━━ DOCUMENT EXTRACT

I wonder if in other places (galaxies and planets), the atoms could behave differently thus creating other forms of life. But I have no idea if that makes any sense.
> The cosmological principle is usually stated formally as 'Viewed on a sufficiently large scale, the properties of the universe are the same for all observers.' This amounts to the strongly philosophical statement that the part of the universe which we can see is a fair sample, and that the same physical laws apply throughout. In essence, this in a sense says that the universe is knowable and is playing fair with scientists.
There is no evidence that the nature of the electron or carbon atom is different in different parts of the universe. This would be detectable (if it was) by shifts in the spectral lines for atoms or differences in ratios of elements.
The law of gravity appears to be consistent throughout the observable universe. The physics of atoms and ratios associated with nucleosythesis have been shown to be consistent.

━━━━
━━ RAW RECORDS

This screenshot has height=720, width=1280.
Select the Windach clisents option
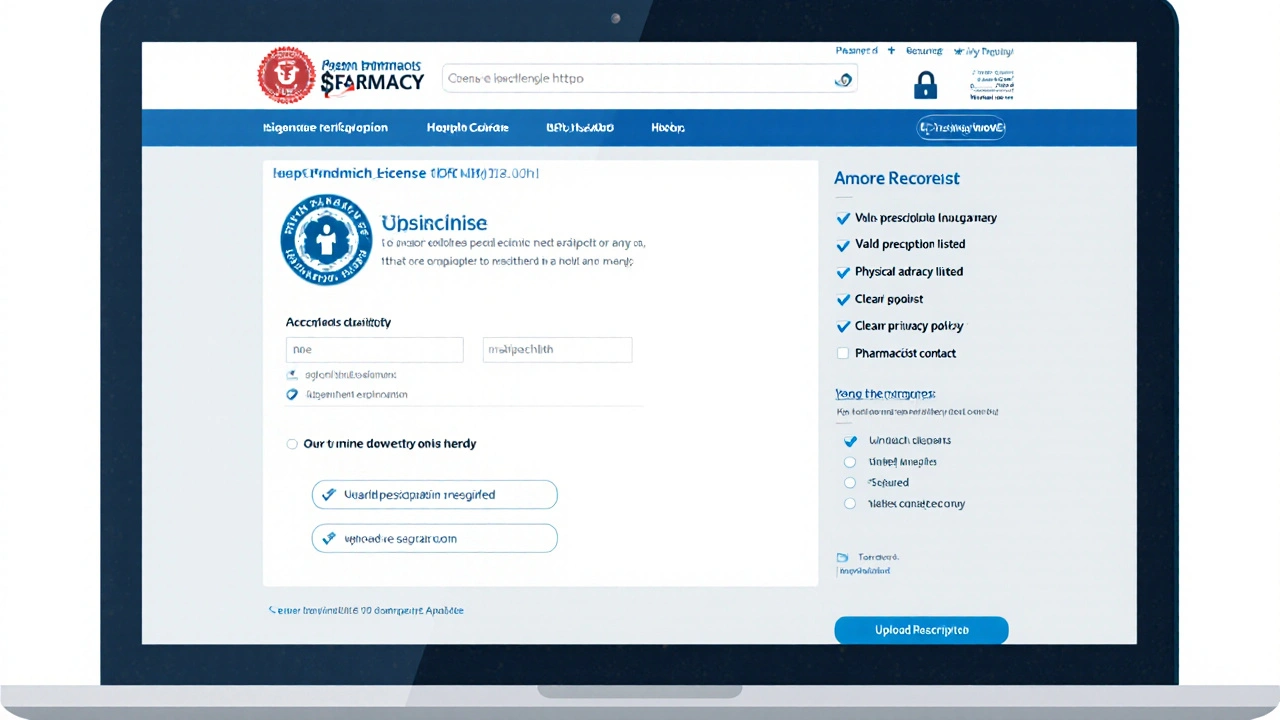tap(850, 441)
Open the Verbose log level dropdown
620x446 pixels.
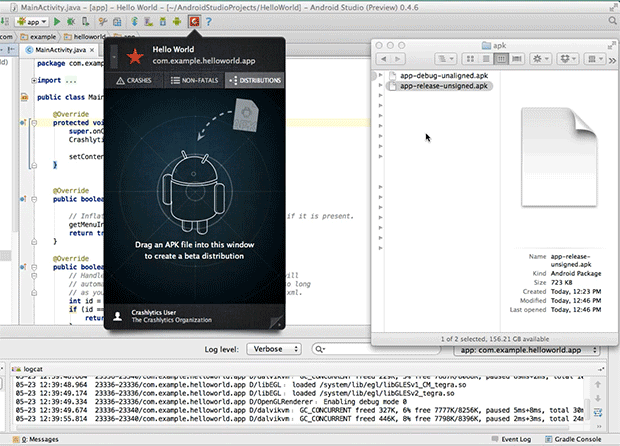(274, 349)
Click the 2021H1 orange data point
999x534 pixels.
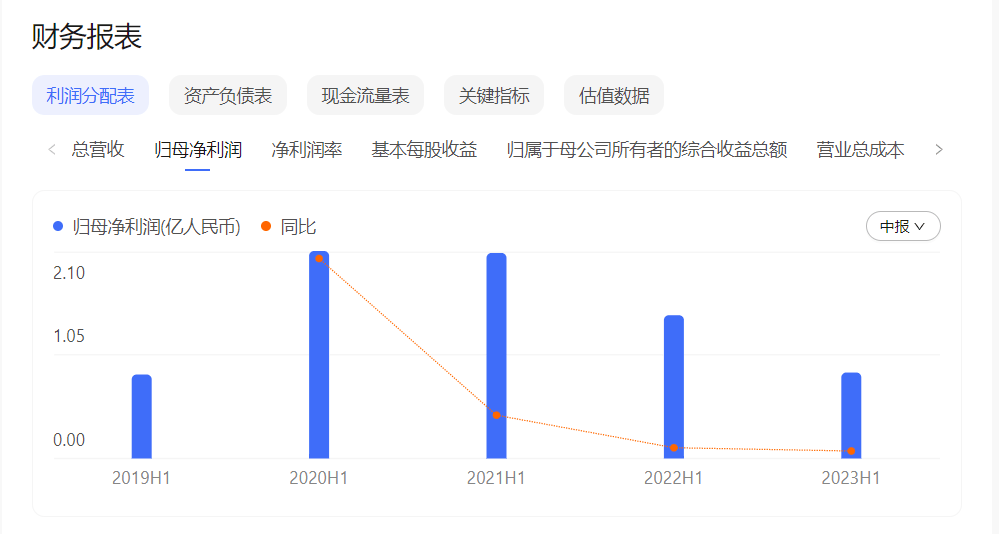[x=496, y=415]
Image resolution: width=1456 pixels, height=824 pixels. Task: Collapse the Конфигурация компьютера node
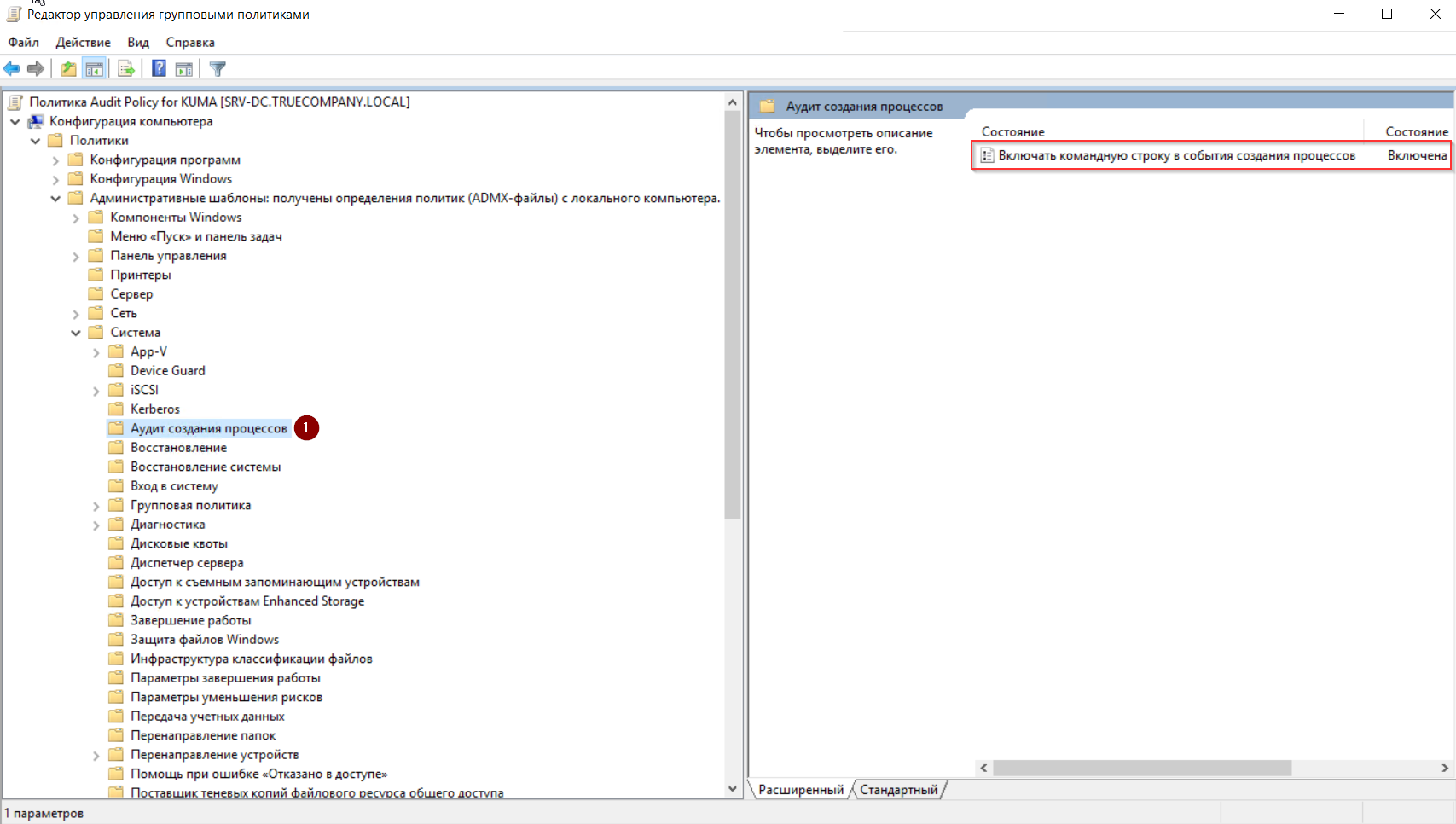pos(15,122)
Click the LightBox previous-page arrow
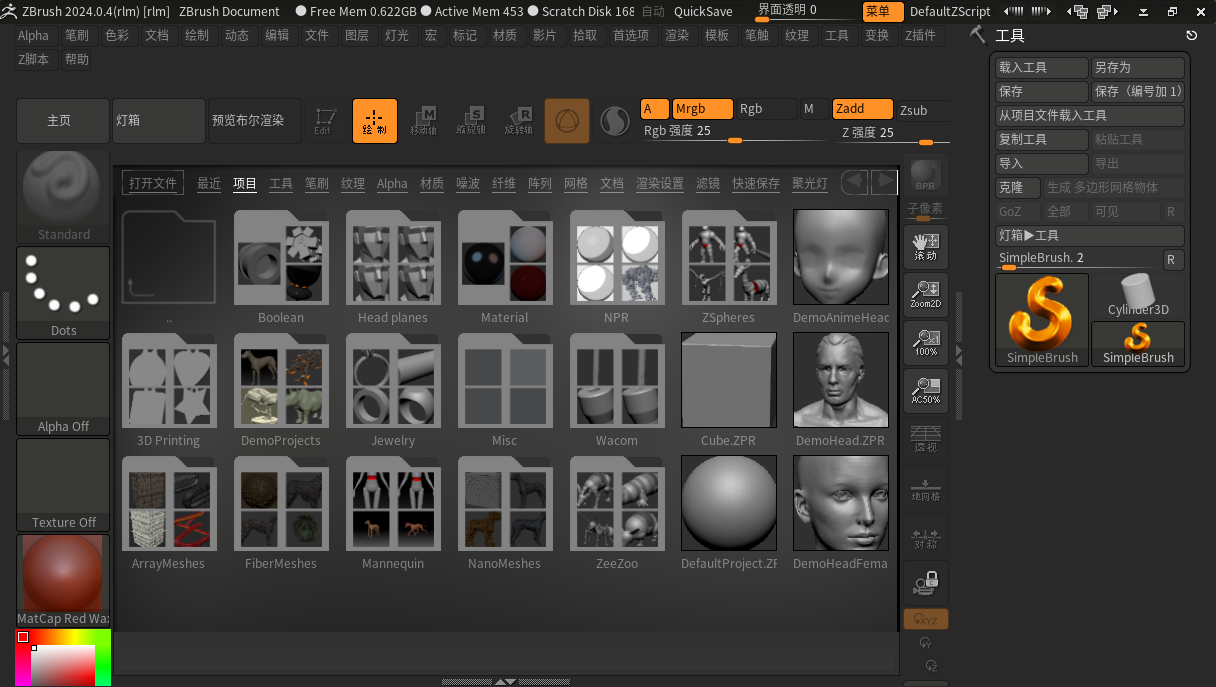Viewport: 1216px width, 687px height. tap(853, 183)
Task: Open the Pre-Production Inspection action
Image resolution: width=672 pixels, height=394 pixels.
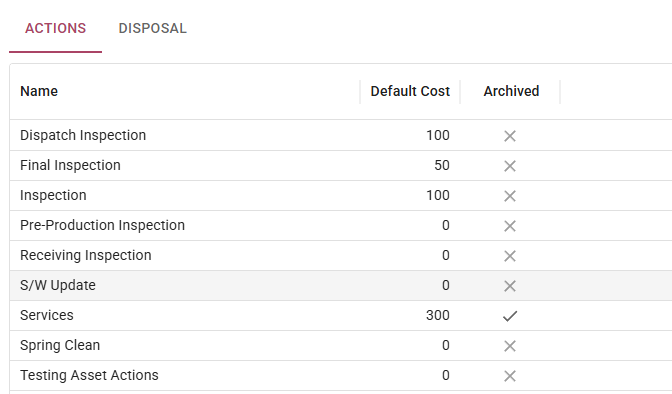Action: click(102, 225)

━━━━

• _INSTRUCTIONS TO FOLLOW_:
Answer these questions from the forum thread on whether atoms behave the same throughout the universe:
(a) How is the cosmological principle usually stated formally?
(b) What two signs would reveal that atoms differ in different parts of the universe?
(c) Which law appears to be consistent throughout the observable universe?

• _FINAL ANSWER_:
(a) "Viewed on a sufficiently large scale, the properties of the universe are the same for all observers."
(b) Shifts in the spectral lines for atoms, or differences in ratios of elements.
(c) The law of gravity.